Karl Nolle, MdL

Freie Presse Online, 12.05.2001

«Spiegel»:Nun Traumschiff-Affäre bei Biedenkopf

Weitere Vorwürfe gegen den sächsischen Ministerpräsidenten
 
Hamburg (ddp-lsc). Der durch seine Mietaffäre belastete sächsische Ministerpräsident Kurt Biedenkopf (CDU) sieht sich neuen Vorwürfen ausgesetzt. Wie das Nachrichten-Magazin «Der Spiegel» in seiner neuen Ausgabe berichtet, ließ sich Biedenkopf im September 1999 von einem befreundeten bayerischen Bauunternehmer zu einem Gratis-Aufenthalt auf einer Luxusyacht in Monte Carlo einladen.

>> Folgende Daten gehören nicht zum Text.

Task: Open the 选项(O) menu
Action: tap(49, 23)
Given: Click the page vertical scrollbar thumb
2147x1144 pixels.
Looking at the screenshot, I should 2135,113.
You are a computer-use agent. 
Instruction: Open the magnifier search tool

Für die geschäftlichen Interessen des gleichen Unternehmers habe sich Biedenkopf vorher persönlich eingesetzt.

Dem Blatt zufolge ist der Geschäftsmann Max W. Schlereth seit 1990 in Sachsen im Immobiliengeschäft aktiv. Unter anderem habe eine seiner Firmen Land in der Nähe des Dresdner Flughafens gekauft . Als es Anfang der 90er Jahre zu rechtlichen Auseinandersetzungen um das Grundstücksgeschäft kam, habe sich Biedenkopf selbst stark für Schlereth gemacht.

Sachsens Regierungssprecher Michael Sagurna bestätigte dem «Spiegel» den ko-stenlosen Yacht-Aufenthalt von Biedenkopf und seiner Frau Ingrid. Am Urlaubsort hätten ihm ein Dresdner Personenschutzkommando und ein Sicherheitsfahrzeug zur Verfügung gestanden.

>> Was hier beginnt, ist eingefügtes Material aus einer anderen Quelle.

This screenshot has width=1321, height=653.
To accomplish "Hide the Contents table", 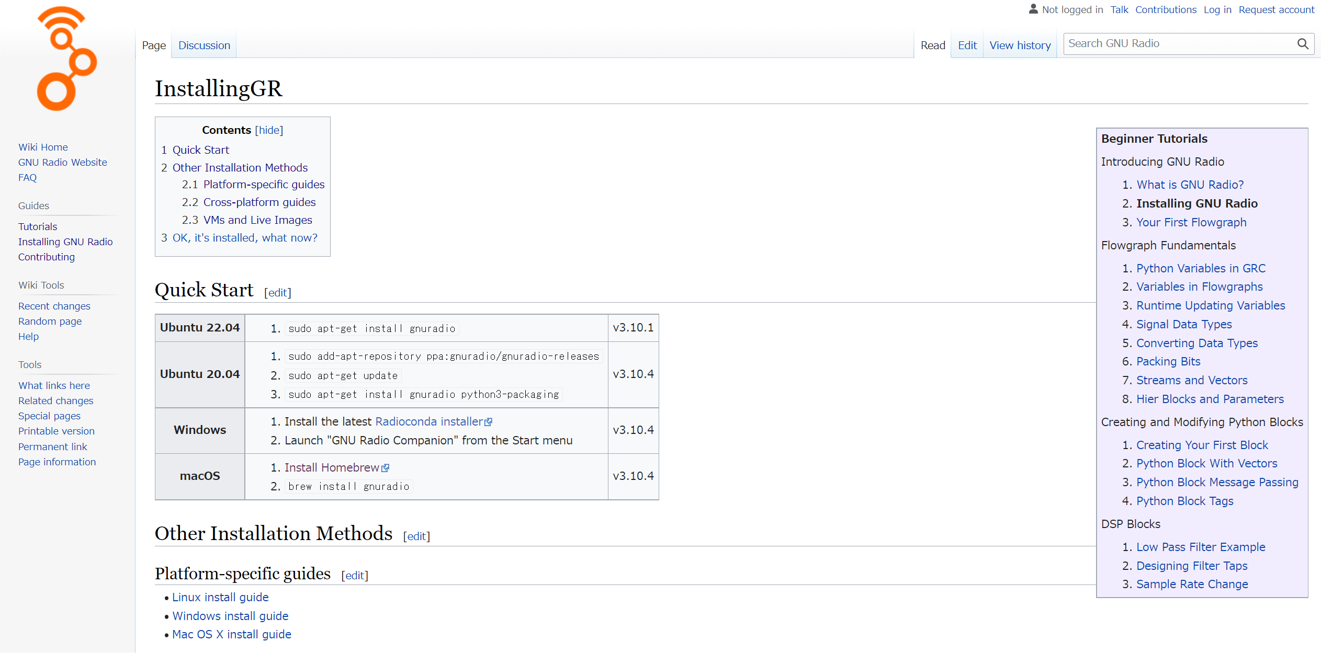I will pos(269,130).
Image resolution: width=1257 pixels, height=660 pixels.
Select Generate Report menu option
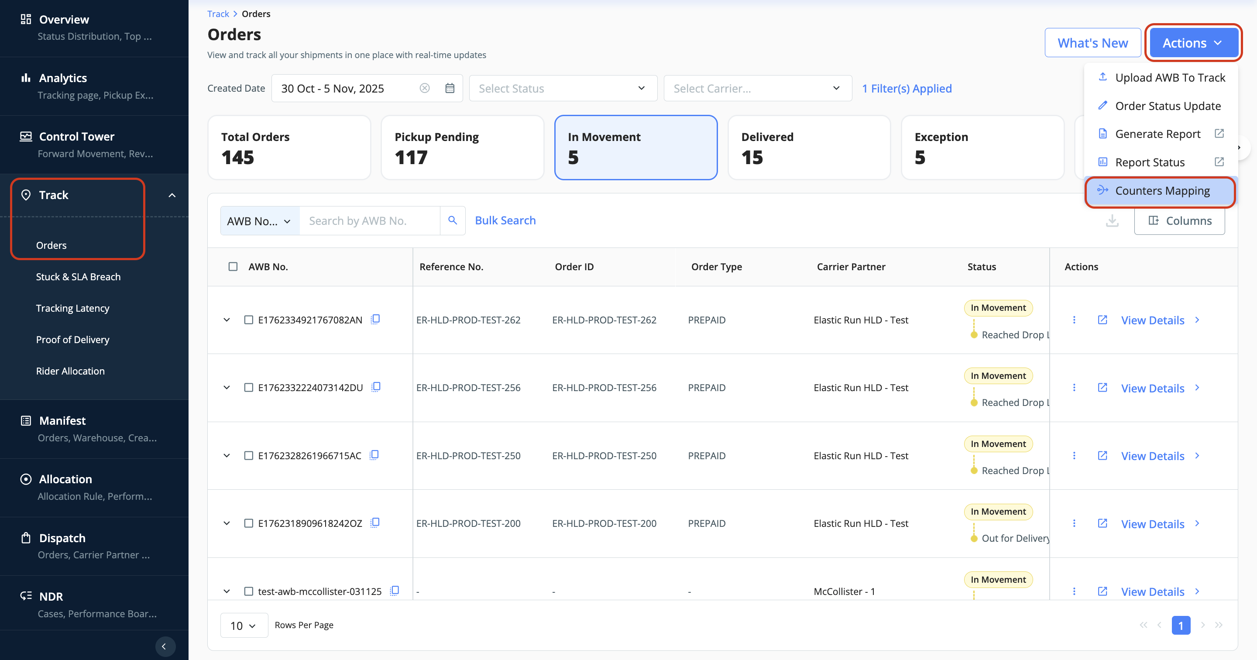1157,134
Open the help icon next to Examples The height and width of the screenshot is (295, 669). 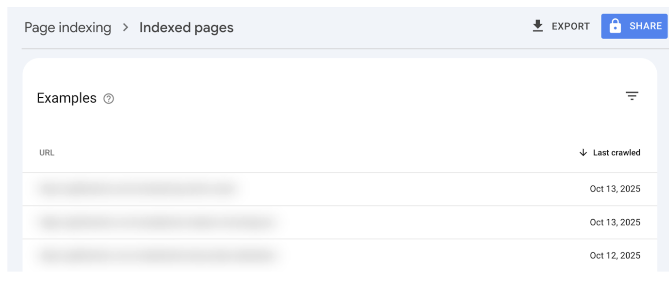[x=108, y=99]
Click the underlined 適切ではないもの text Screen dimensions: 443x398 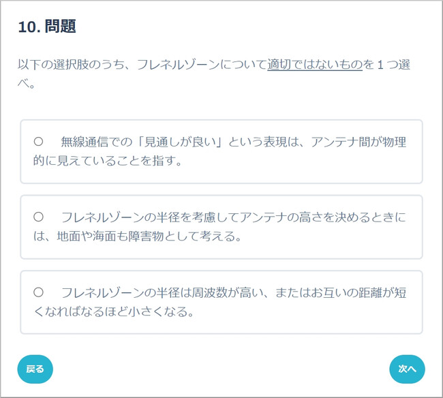pyautogui.click(x=314, y=65)
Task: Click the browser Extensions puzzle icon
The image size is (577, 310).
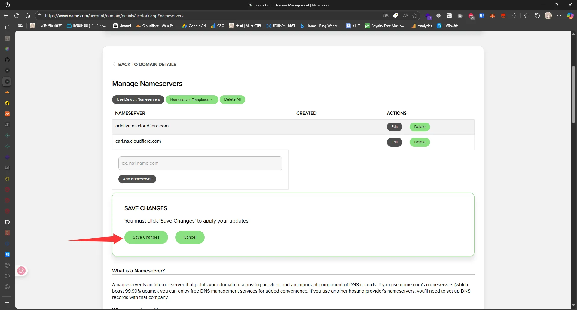Action: coord(514,16)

Ursprünglich hätten die Biedenkopfs mit der 48-Meter-Yacht eine Kreuzfahrt durchs Mittelmeer geplant, doch das Schiff habe aufgrund technischer Probleme nicht auslaufen können. Daraufhin hätten Biedenkopf und seine Frau mehrere Tage an Bord der Luxusyacht im Hafen von Monaco logiert. «Da der Törn ins Wasser gefallen ist», sagte Sagurna, «haben die Biedenkopfs auch nichts bezahlt.» Andernfalls hätten sie sich selbstverständlich «an den Kosten beteiligt». Der Charter-Preis für die unter luxemburgischer Flagge fahrende Yacht beträgt nach Angaben des Magazins 95.000 US-Dollar pro Woche.